* **Problem details**:
Copy out the material word for word, from its first line through the line that contains "tap(792, 89)", including both.

* **Material for the task**:
start

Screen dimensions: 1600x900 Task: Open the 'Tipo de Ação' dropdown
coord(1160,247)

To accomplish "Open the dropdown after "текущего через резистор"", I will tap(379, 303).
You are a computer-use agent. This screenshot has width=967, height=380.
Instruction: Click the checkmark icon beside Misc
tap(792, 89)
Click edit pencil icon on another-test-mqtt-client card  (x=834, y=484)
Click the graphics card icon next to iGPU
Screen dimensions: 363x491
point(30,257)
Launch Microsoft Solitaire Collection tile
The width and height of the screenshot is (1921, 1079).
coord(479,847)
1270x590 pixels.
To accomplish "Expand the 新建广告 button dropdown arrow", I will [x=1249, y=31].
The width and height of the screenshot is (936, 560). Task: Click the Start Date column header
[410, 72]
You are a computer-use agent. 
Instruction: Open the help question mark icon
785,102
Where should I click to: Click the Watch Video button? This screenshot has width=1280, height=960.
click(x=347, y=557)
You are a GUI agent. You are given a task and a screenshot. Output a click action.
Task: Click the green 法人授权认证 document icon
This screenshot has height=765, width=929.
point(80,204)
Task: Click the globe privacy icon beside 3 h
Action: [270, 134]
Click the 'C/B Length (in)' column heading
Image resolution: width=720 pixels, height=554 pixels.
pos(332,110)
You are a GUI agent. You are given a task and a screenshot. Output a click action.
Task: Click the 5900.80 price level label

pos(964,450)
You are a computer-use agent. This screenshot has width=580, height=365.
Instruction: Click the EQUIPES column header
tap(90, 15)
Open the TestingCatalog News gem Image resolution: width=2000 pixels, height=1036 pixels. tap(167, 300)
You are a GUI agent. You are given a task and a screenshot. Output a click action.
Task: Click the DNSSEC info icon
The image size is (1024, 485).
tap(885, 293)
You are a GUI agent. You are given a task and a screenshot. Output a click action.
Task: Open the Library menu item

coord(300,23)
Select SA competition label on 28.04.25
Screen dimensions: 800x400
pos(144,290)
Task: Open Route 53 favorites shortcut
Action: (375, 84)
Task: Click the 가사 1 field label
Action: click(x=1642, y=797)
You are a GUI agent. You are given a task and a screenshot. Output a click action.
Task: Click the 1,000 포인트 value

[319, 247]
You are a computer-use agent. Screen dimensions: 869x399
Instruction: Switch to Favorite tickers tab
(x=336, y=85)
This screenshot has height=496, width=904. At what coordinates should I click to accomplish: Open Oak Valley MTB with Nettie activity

end

* **Written solution**:
Screen dimensions: 1600x900 Task: Open the 'Tipo de Ação' dropdown
coord(1160,247)

To accomplish "Open the dropdown after "текущего через резистор"", I will tap(379, 303).
You are a computer-use agent. This screenshot has width=967, height=380.
Instruction: Click the checkmark icon beside Misc
tap(792, 89)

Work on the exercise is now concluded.